Nations around the world are witnessing an influx in refugee numbers. Yet, while countless individuals are keen to re-establish themselves in a new country it’s often easier said than done. For many proving who exactly they are is one of the challenges they face.
In Finland, though, they are using blockchain technology to aid unbanked asylum seekers to enter the digital economy.
As reported by the MIT Technology Review, the Finnish Immigration Service has been providing refugees with prepaid Mastercards for two years instead of cash. Created by Helsinki-based startup MONI, the program now has several thousand active cardholders. Thus, those seeking to reclaim their identity now have a unique digital identity that is stored on blockchains.

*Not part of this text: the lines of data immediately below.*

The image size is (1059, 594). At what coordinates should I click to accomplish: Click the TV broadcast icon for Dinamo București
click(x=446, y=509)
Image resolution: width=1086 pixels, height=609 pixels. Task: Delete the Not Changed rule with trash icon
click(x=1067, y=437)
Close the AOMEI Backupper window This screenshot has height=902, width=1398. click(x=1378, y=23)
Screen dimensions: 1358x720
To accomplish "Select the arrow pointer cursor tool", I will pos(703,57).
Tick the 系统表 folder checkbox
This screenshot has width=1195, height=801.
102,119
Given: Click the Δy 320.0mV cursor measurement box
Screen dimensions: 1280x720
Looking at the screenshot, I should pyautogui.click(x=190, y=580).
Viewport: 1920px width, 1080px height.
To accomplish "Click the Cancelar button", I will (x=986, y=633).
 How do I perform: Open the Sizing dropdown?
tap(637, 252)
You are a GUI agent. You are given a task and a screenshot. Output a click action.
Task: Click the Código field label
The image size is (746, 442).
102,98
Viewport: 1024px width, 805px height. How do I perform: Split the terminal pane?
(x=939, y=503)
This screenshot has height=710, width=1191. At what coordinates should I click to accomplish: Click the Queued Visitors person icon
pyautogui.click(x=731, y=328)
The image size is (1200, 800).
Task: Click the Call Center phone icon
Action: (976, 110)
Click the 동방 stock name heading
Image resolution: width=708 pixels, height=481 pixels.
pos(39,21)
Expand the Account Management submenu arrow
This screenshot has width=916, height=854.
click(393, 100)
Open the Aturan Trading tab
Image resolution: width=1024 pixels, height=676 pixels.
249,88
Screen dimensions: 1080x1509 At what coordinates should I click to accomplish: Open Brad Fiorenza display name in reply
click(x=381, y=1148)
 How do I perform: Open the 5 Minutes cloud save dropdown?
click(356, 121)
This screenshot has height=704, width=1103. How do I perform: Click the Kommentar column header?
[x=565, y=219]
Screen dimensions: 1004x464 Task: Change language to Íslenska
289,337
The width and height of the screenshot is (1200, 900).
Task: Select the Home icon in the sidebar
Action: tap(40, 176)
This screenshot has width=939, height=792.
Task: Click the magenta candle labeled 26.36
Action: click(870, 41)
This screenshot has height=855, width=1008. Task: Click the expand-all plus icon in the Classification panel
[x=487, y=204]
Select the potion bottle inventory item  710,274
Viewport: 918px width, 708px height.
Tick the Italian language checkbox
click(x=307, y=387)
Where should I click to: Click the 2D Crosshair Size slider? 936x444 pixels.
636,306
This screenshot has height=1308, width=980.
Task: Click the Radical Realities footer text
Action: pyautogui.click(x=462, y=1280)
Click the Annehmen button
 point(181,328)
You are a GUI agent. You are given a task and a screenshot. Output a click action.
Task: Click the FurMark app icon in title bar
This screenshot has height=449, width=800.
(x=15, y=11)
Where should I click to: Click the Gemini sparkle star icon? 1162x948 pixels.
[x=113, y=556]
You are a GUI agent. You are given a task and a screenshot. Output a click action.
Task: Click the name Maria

Antti Pennanen, MONI CEO, said: “Our purpose has always been financial inclusion, and especially to help people in developing countries.”
The blockchain is widely being seen as a beneficial instrument that can open up doors for people who are financially excluded. According to Jouko Salonen, director of the Finnish Immigration Service, the MONI card is solving a number of issues that refugees face. Namely, that it acts like a bank account. Users can also pay bills with it and receive direct deposits. Through the technology, asylum seekers are able to establish an identity, which is helping them to advance.
Salonen added: “We have found a way to solve that.”
In turn, MONI is providing the Finnish Immigration Service with information on how cardholders are spending their money.
The use of blockchain technology to aid refugees in Finland is just one example of how the technology is being implemented to give the disenfranchised a step up into the financial world.
In addition to MONI, there are other initiatives being put into place that are attempting to use blockchain technology to help people. The European Parliament is one such example. A public document released at the end of August shows that a task force is being established to see how a blockchain can be used to identify refugees.
Approved by EU lawmakers last year, it shows that out of the €850,000 set aside for the project in the 2017 budget, €425,000 has been spent.
Remarks appear to be from Jakob von Weizsäcker, the MEP who initially proposed the task force. The document states:
“Many refugees, and people in refugee-like situations, are unable to prove their identity or access essential services. They do not have the necessary documentation, many refugees are unable to access healthcare, seek legal protection, or enroll their children in schools.”
It adds that at a time when countries are experiencing an increasing flow of migrants, countries need innovative solutions to manage the numbers.
“DLT applications could lend themselves to such applications on account of their distributed and resilient architecture.”